§ TASK INSTRUCTIONS
Retyping should cover only the lines from the one containing "Instruction: Click the" through the final line of the records, with pictures omitted.

◇ ◇ ◇ ◇

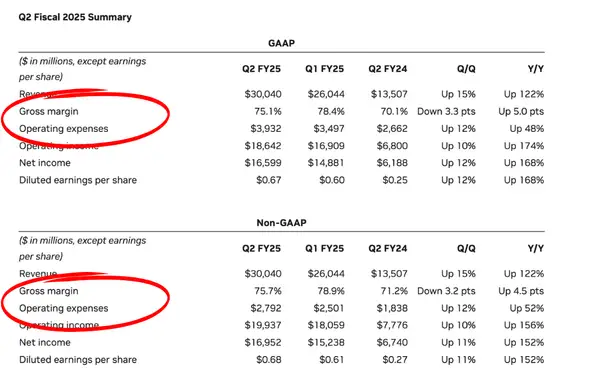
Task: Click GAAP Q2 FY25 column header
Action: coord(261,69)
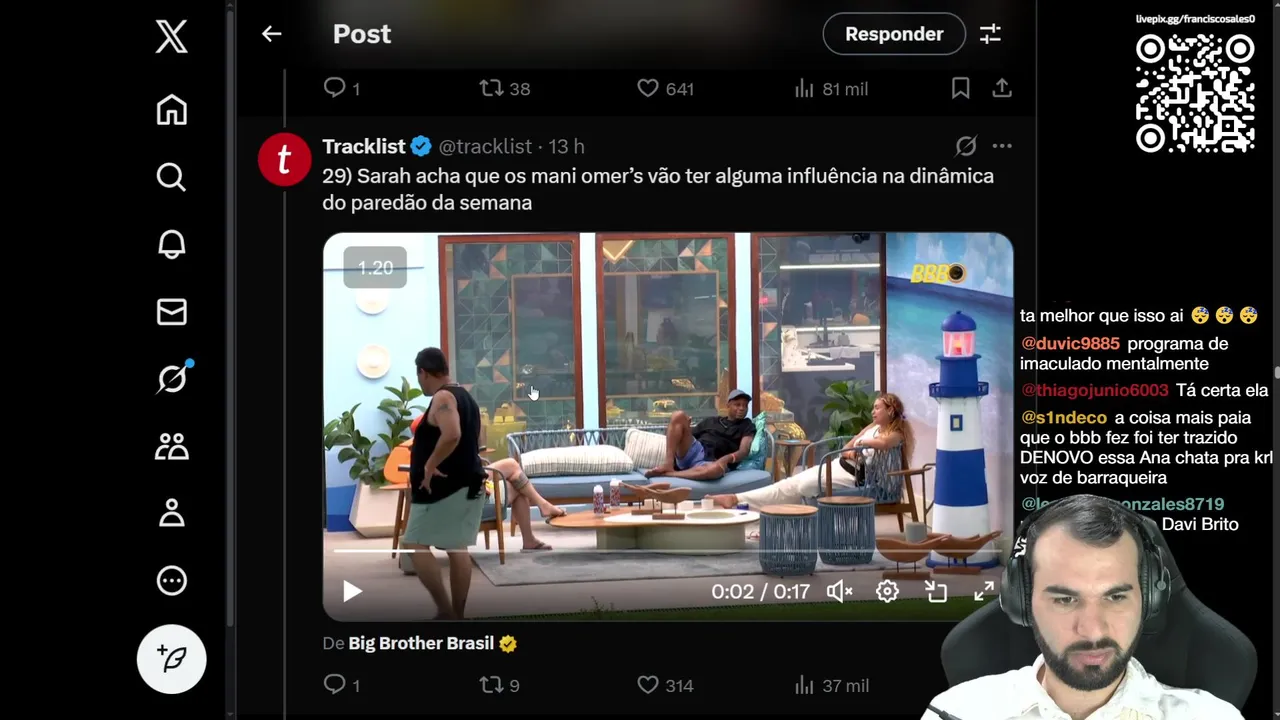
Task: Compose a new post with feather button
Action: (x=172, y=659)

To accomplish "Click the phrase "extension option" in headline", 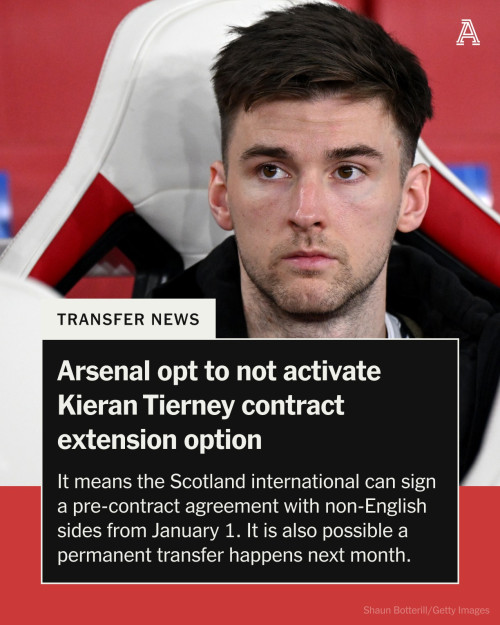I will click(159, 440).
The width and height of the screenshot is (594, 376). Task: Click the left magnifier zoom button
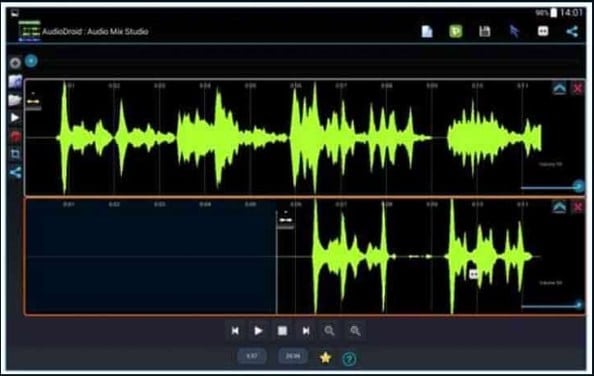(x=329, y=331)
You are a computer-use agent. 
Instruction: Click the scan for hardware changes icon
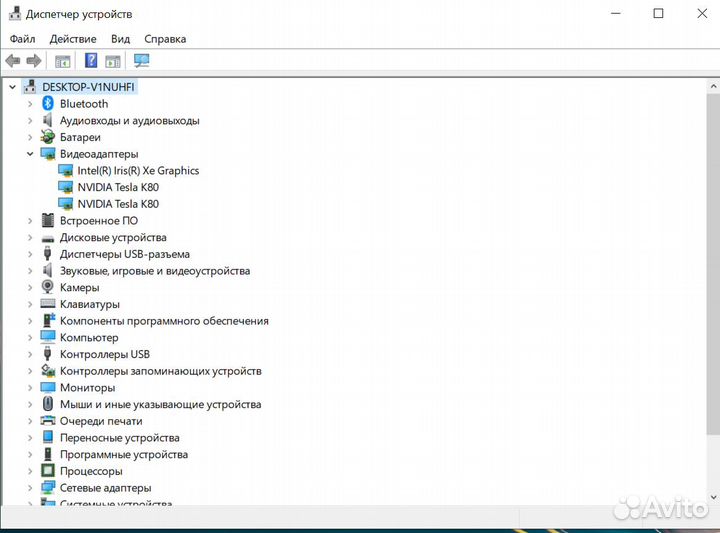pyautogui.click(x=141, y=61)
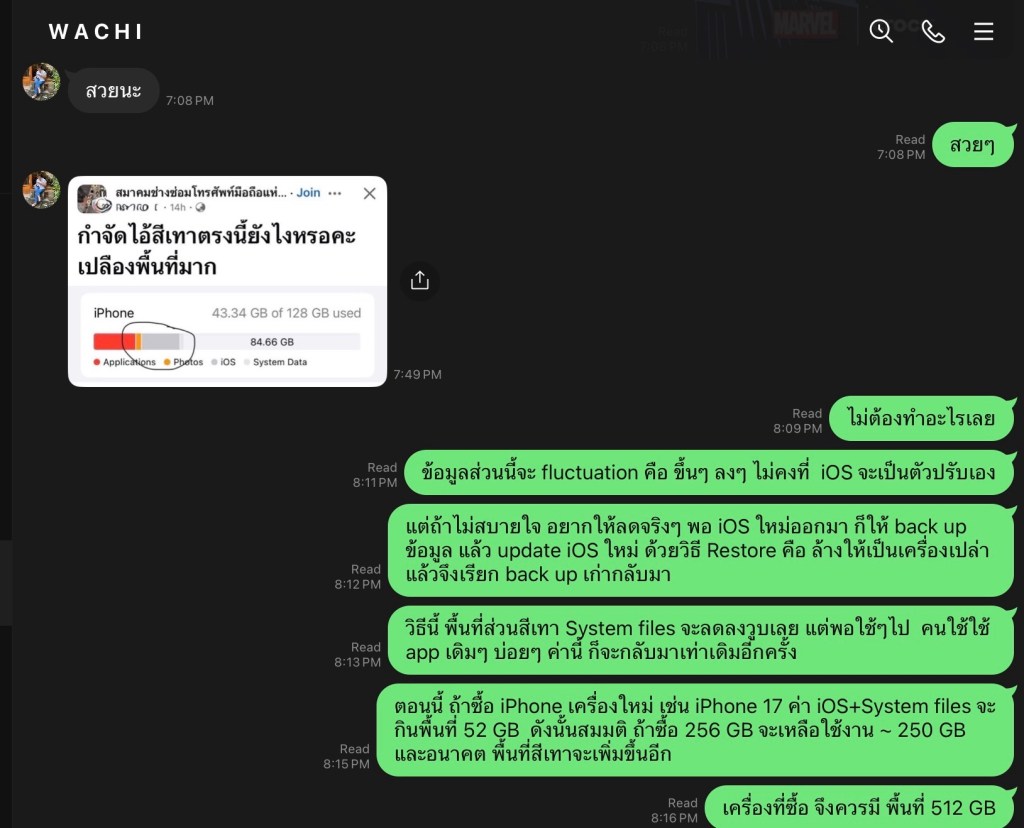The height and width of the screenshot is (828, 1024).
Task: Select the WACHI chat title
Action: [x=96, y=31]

◇ ◇ ◇ ◇

§ WRITTEN SOLUTION
Instruction: Click the scan for hardware changes icon
pyautogui.click(x=141, y=61)
The height and width of the screenshot is (828, 1024).
Task: Select the WACHI chat title
Action: [x=96, y=31]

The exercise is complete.